Additional considerations
​3.7In making the Corporate Governance Statement, a listed corporation must also consider the following
​(a)​Treat the Corporate Governance Statement as a tool to communicate effectively with shareholders and the investing public and describe the actual governance practices in a coherent and concise manner, whilst ensuring adherence to the spirit of the Code.
Note: Ask the following questions:
​(i) ​Is the listed corporation addressing the right issues?
​(ii)Is the listed corporation reporting the issues clearly?
​(iii)Is the listed corporation linking the issues coherently?
​(iv)Is there any information that has been missed out?
​(b)​Ensure that key messages on governance are clearly set out and avoid compliance box-ticking or boilerplate statements. The listed corporation must avoid taking a mechanical or legalistic approach in making the Corporate Governance Statement. For example, the listed corporation should not merely -
​(i)list down those Principles which have been applied or Recommendations which have been followed; or
​(ii)state the process and procedures without further elaboration on how such processes and procedures have been applied during the financial year.
​(c)Report how the Principles have been applied, based on the listed corporation’s actual corporate governance practices having regard to its particular circumstances and business. The listed corporation must avoid -
​(i)reporting in form over substance; or
​(ii)vague or general statements without any real connection to the listed corporation’s situation.
​(d)Provide a balanced report by describing key issues and incidences of failure, and explaining how the issues were managed, actions that were taken to remedy the failures and lessons learnt.
​(e)Ensure that the information is easy to understand. This can be achieved by using simple, plain everyday language and avoiding legalistic or technical terms.
​(f)Use the listed corporation’s website to add depth to the governance reporting and keep shareholders updated throughout the year. Avoid cluttering the Corporate Governance Statement with static information such as policies, charters and codes that have not changed, or long convoluted write-ups, so that the key information and messages are not lost in the volume of data presented. Where possible, publish such static information on the listed corporation’s website.
4.0​ ​Contents of the Internal Control Statement
​4.1In making the Internal Control Statement, a listed corporation is required to address the Principle, Recommendation and Commentary in the Code which relate to internal control, namely the following:
​(a)Principle 6 of the Code on recognizing and managing risks which reads as follows:
"The board should establish a sound risk management framework and internal control system."

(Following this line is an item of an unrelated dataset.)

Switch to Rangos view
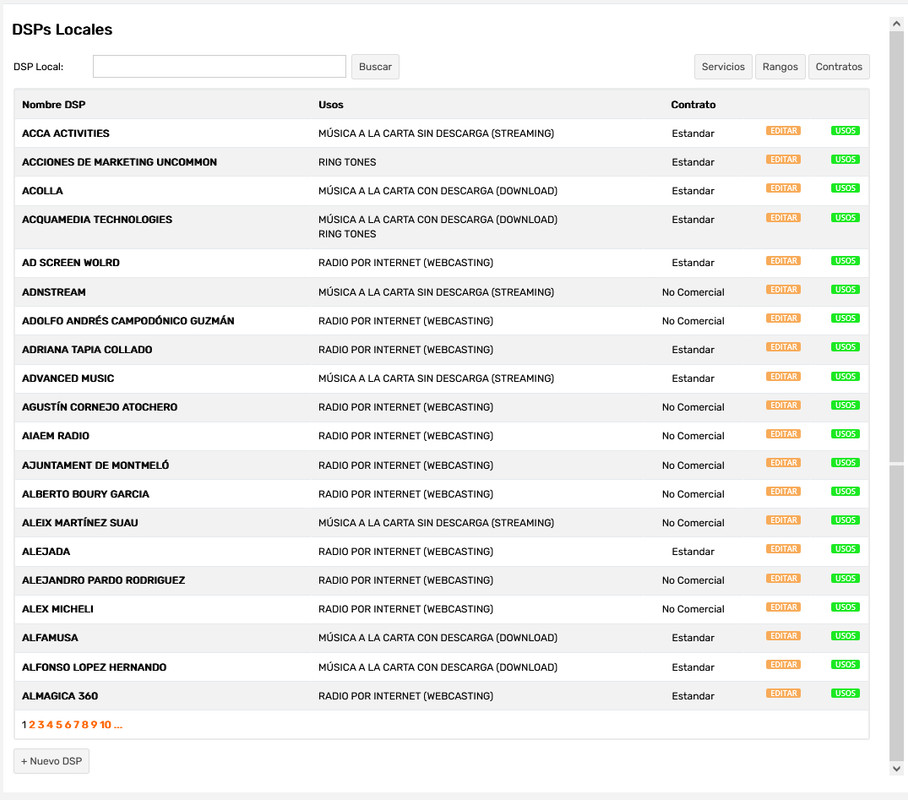The height and width of the screenshot is (800, 908). click(780, 67)
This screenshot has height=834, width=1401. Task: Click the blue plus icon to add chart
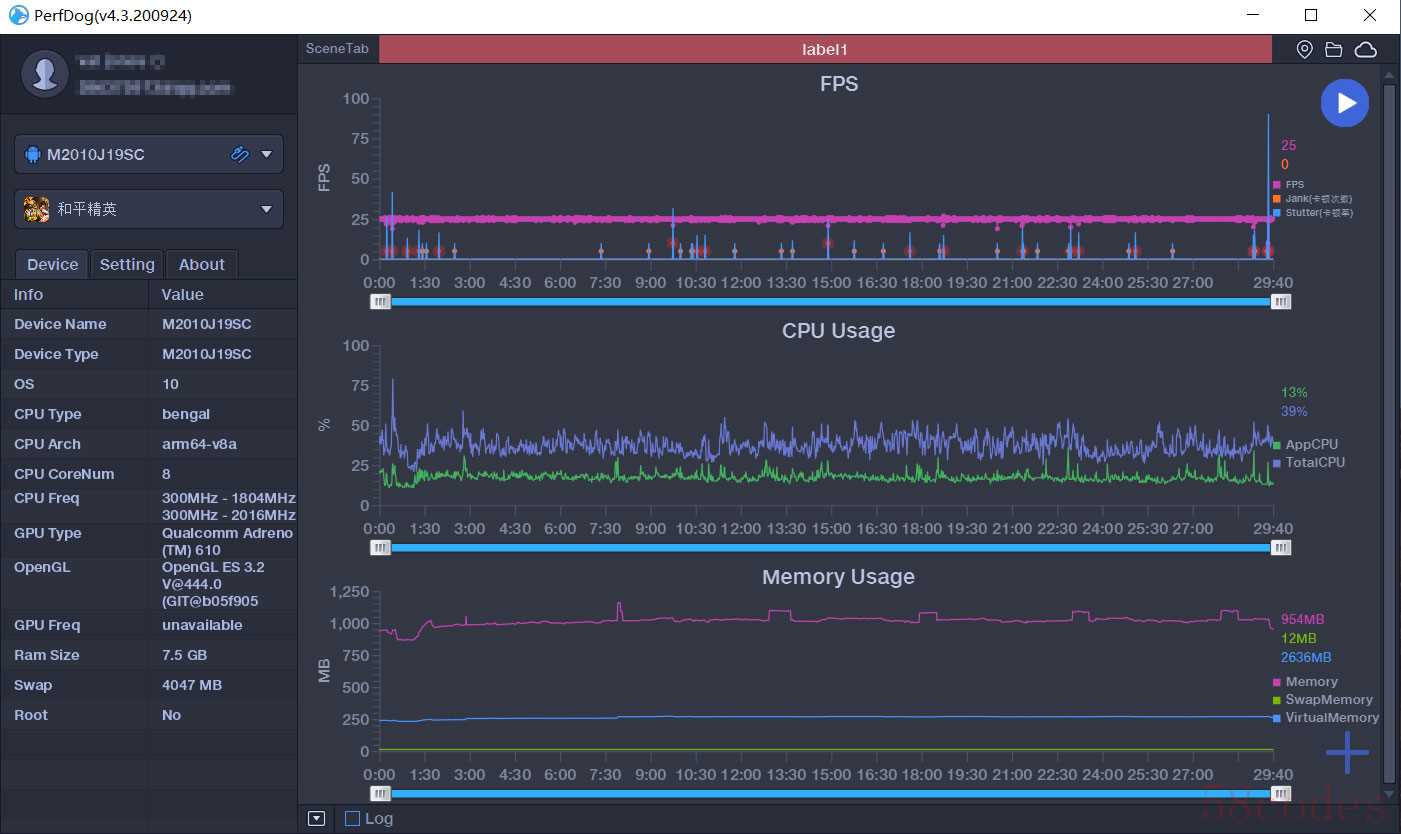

​(b)Recommendation 6.1 read together with the Commentary of the Code which states as follows:
The board should establish a sound framework to manage risks. ​
Commentary:
  • The board should determine the company’s level of risk tolerance and actively identify, assess and monitor key business risks to safeguard shareholders’ investments and the company’s assets.
  • Internal controls are important for risk management and the board should be committed to articulating, implementing and reviewing the company’s internal controls system.
  • Periodic testing of the effectiveness and efficiency of the internal controls procedures and processes must be conducted to ensure that the system is viable and robust.
  • The board should disclose in the annual report the main features of the company’s risk management framework and internal controls system."
​4.2In making the Internal Control Statement, a listed corporation should be guided by the Statementon Risk Management and Internal Control: Guidelines for Directors of Listed Issuers which is issued by the Taskforce on Internal Control with the support and endorsement of the Exchange.
​4.3A listed corporation must ensure that the Internal Control Statement contains adequate information to enable an informed assessment of its state of internal control.
​5.0The said Statements
​5.1

​The said Statements must clearly identify the board of directors of the listed corporation as the party which is making the statements.